Computer scientists, including an Indian-origin student at the University of Texas at Austin, have developed a new method for producing truly random numbers -- a breakthrough that can be used to encrypt data and improve cybersecurity.
The new method creates truly random numbers with less computational effort than other methods, which could facilitate significantly higher levels of security for everything from consumer credit card transactions to military communications.
This can also make electronic voting more secure, conduct statistically significant polls, and more accurately simulate complex systems such as the Earth's climate. "This is a problem I have come back to over and over again for more than 20 years. I'm thrilled to have solved it," said computer science professor David Zuckerman.
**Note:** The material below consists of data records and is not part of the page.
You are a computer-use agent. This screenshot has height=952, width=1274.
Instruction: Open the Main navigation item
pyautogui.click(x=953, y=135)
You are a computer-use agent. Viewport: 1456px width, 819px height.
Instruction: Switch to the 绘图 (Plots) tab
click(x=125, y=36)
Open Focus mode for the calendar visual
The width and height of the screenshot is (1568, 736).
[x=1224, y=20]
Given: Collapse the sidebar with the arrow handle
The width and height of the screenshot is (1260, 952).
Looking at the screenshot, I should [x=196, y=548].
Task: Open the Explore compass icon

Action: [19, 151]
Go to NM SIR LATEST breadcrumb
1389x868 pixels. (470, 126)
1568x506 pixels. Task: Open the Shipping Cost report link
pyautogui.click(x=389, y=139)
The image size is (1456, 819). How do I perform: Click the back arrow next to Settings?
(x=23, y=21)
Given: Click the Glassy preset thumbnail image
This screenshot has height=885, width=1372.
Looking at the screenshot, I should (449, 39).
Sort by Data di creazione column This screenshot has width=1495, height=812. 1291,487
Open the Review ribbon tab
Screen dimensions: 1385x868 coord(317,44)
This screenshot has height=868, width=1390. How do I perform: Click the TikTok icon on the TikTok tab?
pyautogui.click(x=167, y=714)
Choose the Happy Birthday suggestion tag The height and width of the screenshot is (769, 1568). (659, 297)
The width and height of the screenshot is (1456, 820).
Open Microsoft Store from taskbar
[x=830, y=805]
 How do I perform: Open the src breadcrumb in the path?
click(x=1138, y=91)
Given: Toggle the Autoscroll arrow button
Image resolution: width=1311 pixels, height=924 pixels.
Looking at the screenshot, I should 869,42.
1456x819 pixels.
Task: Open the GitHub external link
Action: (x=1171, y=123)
Zuckerman and graduate student Eshan Chattopadhyay publicly released a draft paper describing their method for making random numbers in an online forum. The new method takes two weakly random sequences of numbers and turns them into one sequence of truly random numbers.
Weakly random sequences, such as air temperatures and stock market prices sampled over time, harbour predictable patterns. Truly random sequences have nothing predictable about them, like a coin toss.
"When I heard about it, I couldn't sleep," said Yael Kalai, senior researcher working in cryptography at Microsoft Research New England. "I was so excited. I couldn't believe it. I ran to the (online) archive to look at the paper. It's really a masterpiece," he added.
An important application for random numbers is in generating keys for data encryption that are hard for hackers to crack. Data encryption is critical for making secure credit card purchases and bank transactions, keeping personal medical data private and shielding military communications from enemies.
"One common way that encryption is misused is by not using high-quality randomness. So in that sense, by making it easier to get high-quality randomness, our methods could improve security," Zuckerman noted.
Zuckerman and Chattopadhyay will present their method at the annual Symposium on Theory of Computing (STOC) in Cambridge, Massachusetts, in June.